In 2015, the Center developed a Food Market Measures Toolkit: Assessment of Food Environment, Consumers, and Store Owners. The toolkit was developed after a literature search of corner store related research and a set of 15 interviews conducted with national content experts. 

In addition to this work, a separate study to better understand storeowner barriers and willingness to offer healthy foods was conducted. This included using a modified Nebraska NEMS-S in 30 small stores in urban and rural Nebraska, as well as interviews with each of the store owners. This work resulted in a publication in the American Journal of Health Behavior.

 

THE TOOLKIT:


 

This guide highlights gaps in previous research, and allows researchers and public health practitioners to identify potentially relevant measurement tools to assess their food environment and healthy food retail work. It helps to identify similar measures that can be used across varied research environments, contexts and geographical settings in order to identify more universal best practices. It also helps to gain a better understanding of what can help improve access by measuring initiatives in a more comprehensive manner.

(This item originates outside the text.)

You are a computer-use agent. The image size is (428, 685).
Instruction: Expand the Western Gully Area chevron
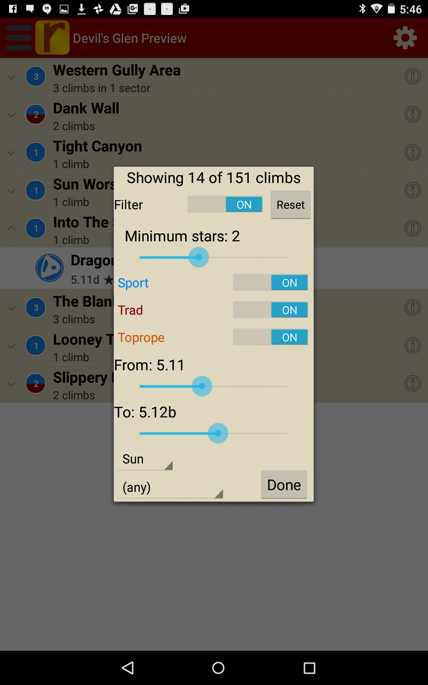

The resource guide is organized into three main sections:

  • The Store and Food Environment section lists measure names and descriptions, as well as the number of items and the response format. It also lists publications, whether it was tested in urban or rural locations and the following store environment constructs: the availability of products by food group, quality, shelf space, pricing, WIC/SNAP certified, store environment and store characteristics.
  • The Consumer Perspective section notes if the measurement tools assess the following consumer constructs: perceived access to healthy food, perceived affordability, perceived access to unhealthy food, shopping behaviors, sociodemographics, perceived access to physical activity, transportation and dietary behaviors.
  • Last, the Store-Owner Perspective notes if the tools assess the following store owner constructs: self-efficacy for stocking healthy, sales outcome expectations, consumer demand and stocking and management.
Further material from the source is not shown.